### TASK ITEM:
Please give again, exactly, every line of the material from the one containing "The image size is (545, 540)." to the end, including both of those lines.

### GIVEN INFORMATION:
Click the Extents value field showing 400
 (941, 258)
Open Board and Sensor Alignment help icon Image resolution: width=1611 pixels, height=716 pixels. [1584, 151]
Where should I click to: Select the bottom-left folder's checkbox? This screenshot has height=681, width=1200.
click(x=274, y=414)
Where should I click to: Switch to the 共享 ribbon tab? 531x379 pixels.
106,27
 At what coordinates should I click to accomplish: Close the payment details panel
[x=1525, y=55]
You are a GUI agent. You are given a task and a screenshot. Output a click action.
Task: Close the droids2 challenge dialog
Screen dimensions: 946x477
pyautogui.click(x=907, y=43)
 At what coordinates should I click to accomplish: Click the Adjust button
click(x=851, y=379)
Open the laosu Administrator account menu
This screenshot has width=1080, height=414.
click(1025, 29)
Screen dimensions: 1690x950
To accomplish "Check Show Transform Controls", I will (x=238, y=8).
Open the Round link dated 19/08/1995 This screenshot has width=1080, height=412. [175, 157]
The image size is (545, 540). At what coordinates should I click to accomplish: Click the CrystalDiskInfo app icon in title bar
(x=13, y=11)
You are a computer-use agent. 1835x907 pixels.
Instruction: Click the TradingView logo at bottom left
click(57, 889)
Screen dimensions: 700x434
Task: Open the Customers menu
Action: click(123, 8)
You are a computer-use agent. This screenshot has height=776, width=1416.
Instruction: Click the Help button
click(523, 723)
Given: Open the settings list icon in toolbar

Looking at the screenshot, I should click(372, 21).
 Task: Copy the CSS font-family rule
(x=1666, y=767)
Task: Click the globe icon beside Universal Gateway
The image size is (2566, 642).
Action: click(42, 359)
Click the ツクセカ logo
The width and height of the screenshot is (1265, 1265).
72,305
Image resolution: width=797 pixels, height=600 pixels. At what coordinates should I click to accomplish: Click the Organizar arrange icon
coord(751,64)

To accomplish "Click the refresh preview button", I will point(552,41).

### EXERCISE ANSWER:
The image size is (545, 540). At what coordinates should I click to accomplish: Click the CrystalDiskInfo app icon in title bar
(x=13, y=11)
You are a computer-use agent. 1835x907 pixels.
Instruction: Click the TradingView logo at bottom left
click(57, 889)
Screen dimensions: 700x434
Task: Open the Customers menu
Action: click(123, 8)
You are a computer-use agent. This screenshot has height=776, width=1416.
Instruction: Click the Help button
click(523, 723)
Given: Open the settings list icon in toolbar

Looking at the screenshot, I should click(372, 21).
 Task: Copy the CSS font-family rule
(x=1666, y=767)
Task: Click the globe icon beside Universal Gateway
The image size is (2566, 642).
Action: click(42, 359)
Click the ツクセカ logo
The width and height of the screenshot is (1265, 1265).
72,305
Image resolution: width=797 pixels, height=600 pixels. At what coordinates should I click to accomplish: Click the Organizar arrange icon
coord(751,64)

To accomplish "Click the refresh preview button", I will point(552,41).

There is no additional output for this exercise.